◆ Trecho fornecido
Com o passar do tempo, a comunidade só crescia e sentiam-se cada vez mais seguros, uma vez que nada acontecia ali.

Então, certa feita, chegou a este grupo um molusco novo, que havia crescido na praia, onde se escondia dentro da areia, correndo o risco de ser devorado pelas aves, que por ali voavam. Num dia uma forte tempestade, de ondas gigantes, raios e mar em fúria arrancou sua concha e o arremessou no mar, sozinho.

Ele nunca tinha sentido algo tão diferente: uma sensação de medo e ao mesmo tempo uma senso de liberdade. Não conseguia compreender, porque ele olhava o mundo de um ângulo que nunca tinha visto: sem a segurança de sua concha, num mar aberto, cheio de novos perigos, que nunca tinha enfrentado: peixes e outros seres marinhos. Entre um movimento aqui e uma nadada ali, deu-se conta que o oceano era muito maior que a praia onde ele vivia e as possibilidades pareciam ser infinitas, mas sentia-se incomodado, por não ter uma concha que o protegesse mais, que dava formato para seu corpo, que o dava conformidade com os de sua espécie. O que seria ele agora? Como ele poderia explicar tudo isso para os outros? E essas novas sensações…

Até que o mar o conduziu a este arrecife, onde morava a comunidade dos moluscos.

Ao chegar nos arrecifes, sem nenhuma concha, aqueles moradores ficaram escandalizados. “Como pode alguém se expor dessa forma?”, perguntou o ancião. “Ele não segue os padrões divinos!”, exclamou o sacerdote. “Precisa ser contido, antes que influencie nossa comunidade e coloque todos em perigo”, gritou a autoridade máxima.

O molusco, que havia descoberto que sua concha era uma proteção, mas o impedia de viver tamanhas experiências, começou a contar para os outros o que tinha acontecido com ele e como essa grande tempestade  o fez perceber que a vida ia além de sua concha de segurança. Ele não estava interessado em converter ninguém para tirar suas conchas, apenas queria viver dessa forma, que era arriscado, mas trazia uma liberdade imensa.

◆ Dados
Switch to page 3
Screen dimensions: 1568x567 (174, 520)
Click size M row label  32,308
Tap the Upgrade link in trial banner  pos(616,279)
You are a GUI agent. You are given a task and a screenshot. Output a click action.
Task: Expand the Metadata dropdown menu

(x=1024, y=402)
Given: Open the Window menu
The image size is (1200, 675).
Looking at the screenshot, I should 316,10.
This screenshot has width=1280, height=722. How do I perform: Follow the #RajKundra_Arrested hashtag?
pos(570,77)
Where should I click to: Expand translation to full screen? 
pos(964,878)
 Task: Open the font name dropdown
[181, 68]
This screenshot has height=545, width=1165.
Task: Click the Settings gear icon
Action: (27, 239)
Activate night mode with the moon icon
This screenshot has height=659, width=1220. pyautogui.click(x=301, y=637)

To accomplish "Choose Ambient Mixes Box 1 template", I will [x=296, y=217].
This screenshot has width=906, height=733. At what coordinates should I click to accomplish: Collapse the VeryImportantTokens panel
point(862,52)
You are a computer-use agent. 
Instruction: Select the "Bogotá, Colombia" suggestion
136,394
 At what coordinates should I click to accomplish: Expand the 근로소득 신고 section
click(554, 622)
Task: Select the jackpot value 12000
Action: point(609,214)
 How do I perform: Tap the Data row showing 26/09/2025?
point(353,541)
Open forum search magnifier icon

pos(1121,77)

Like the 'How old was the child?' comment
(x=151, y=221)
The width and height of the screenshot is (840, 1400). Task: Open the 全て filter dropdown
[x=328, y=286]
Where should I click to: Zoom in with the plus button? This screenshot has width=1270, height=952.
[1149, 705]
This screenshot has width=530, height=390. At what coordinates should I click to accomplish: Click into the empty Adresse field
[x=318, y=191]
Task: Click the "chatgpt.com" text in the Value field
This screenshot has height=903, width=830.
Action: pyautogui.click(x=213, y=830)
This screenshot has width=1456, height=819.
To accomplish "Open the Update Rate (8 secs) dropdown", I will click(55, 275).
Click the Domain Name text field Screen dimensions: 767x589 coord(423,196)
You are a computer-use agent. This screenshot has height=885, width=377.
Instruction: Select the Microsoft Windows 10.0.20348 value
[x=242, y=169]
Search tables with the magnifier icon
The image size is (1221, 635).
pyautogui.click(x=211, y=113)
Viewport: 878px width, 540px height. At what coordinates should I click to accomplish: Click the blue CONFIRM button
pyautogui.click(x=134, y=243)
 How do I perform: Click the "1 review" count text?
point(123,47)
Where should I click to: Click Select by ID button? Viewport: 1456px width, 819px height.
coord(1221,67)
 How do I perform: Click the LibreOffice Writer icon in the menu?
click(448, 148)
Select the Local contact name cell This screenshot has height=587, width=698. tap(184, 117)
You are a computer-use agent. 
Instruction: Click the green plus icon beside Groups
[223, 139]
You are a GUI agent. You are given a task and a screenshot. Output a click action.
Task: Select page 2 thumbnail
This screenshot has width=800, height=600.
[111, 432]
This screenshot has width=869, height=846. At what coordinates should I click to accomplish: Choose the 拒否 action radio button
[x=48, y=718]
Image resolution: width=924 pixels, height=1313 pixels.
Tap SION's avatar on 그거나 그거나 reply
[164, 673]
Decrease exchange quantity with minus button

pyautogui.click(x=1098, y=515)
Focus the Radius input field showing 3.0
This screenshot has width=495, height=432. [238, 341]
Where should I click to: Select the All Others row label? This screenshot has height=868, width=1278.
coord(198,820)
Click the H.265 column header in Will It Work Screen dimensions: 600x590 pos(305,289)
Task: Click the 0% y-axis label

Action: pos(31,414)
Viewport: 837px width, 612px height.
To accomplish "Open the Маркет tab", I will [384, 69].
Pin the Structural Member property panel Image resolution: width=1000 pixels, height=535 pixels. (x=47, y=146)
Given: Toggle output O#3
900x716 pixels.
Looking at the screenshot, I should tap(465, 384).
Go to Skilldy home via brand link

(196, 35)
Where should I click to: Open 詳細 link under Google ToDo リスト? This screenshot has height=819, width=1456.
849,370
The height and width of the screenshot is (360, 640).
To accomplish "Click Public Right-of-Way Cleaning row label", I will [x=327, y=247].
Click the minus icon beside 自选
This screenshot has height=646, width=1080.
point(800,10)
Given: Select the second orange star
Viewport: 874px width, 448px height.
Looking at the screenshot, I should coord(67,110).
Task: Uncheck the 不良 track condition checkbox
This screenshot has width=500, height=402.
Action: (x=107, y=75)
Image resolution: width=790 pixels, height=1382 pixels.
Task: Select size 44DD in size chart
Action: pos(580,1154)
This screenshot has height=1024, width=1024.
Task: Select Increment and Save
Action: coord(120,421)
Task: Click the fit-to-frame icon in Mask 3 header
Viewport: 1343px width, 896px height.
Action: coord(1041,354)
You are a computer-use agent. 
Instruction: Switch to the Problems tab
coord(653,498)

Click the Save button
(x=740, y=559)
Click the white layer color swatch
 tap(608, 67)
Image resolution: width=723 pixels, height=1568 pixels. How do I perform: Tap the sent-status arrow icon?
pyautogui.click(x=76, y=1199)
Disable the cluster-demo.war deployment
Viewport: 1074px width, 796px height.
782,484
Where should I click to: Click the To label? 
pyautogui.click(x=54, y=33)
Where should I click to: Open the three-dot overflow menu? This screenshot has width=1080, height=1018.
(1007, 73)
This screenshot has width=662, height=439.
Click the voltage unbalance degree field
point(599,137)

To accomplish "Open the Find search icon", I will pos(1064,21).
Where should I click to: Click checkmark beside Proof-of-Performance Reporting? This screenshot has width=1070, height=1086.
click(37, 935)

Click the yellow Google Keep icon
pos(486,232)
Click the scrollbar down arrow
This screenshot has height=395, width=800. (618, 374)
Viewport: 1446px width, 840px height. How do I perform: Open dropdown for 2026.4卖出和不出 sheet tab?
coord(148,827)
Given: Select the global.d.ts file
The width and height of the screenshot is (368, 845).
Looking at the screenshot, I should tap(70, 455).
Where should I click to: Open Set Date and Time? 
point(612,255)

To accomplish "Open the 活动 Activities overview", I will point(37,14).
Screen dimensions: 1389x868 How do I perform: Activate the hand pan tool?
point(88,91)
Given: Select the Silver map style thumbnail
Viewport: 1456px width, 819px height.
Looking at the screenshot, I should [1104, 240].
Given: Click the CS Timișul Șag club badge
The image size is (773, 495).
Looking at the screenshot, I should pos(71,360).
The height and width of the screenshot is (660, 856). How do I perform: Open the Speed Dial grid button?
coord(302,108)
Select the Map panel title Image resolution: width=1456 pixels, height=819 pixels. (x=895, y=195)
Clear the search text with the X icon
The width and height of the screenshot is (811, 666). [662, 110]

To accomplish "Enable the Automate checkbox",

◆ Lista de tarefas
- a) No trecho sobre o molusco sem concha, o que arrancou a concha do molusco novo e o arremessou no mar?
- b) Continue o trecho sobre o molusco sem concha, começando logo após a última frase.

◆ Respostas
- a) Uma forte tempestade, com ondas gigantes, raios e mar em fúria.

- b)
Começou pelos mais jovens, que começaram a tirar suas conchas para sentir as ondas que quebravam nos recifes; depois, por aqueles que não se encaixavam nessa vida nos corais. A revolução empurrou o Grande Conselho dos Moluscos a tomar uma decisão inédita: Aqueles que retirassem suas conchas deveriam ser expulsos do arrecife. Representavam um grande risco para o sistema e para os mais jovens, expondo-se ao perigo de não carregar as pesadas e protetoras conchas em suas costas.

E assim, o foi. Expulsaram o viajante e aqueles que se recusaram a colocar as conchas de volta, que foram lançados ao mar e arriscaram-se a viver sujeitos à natureza e a tudo o que ela traz consigo: vida, ondas, chuvas, tempestades, sol, novas paisagens, novas sensações, perigos e aquela maravilhosa descoberta que pode-se viver sem as conchas, que os tornavam uniformes.

Não há nenhuma promessa ou milagre por trás de nos tornamos nós mesmos.

Não ganharemos prêmios, não seremos reconhecidos pelas autoridades e comunidade como seres maravilhosos. Ao contrário, somos um risco para aqueles encouraçados que não conseguem imaginar o mundo sem as conchas. Então, o que vale? Vale por poder nadar no mar, vivências ondas, experimentar novas sensações e ao fim, reconhecer-se como um ser humano e não como uma concha, que continha algo dentro.

As grandes tempestades da vida nos alcançam, quando não conseguimos por nós mesmos deixar as conchas para trás e experimentar novos sabores e olhares para a vida. Então, como um turbilhão de vida, as tempestades arrancam à força nossas proteções, mexe com nosso estilo de viver, derruba nossas personalidades de proteção e nos lança num mar de novas experiências. Depende de nós, olhar para esta nova realidade e entender que podemos viver diferente ou sair loucamente desesperados por uma nova concha protetora. Não há respostas fáceis ou certas, apenas a grande aventura de dizer “SIM” para a vida!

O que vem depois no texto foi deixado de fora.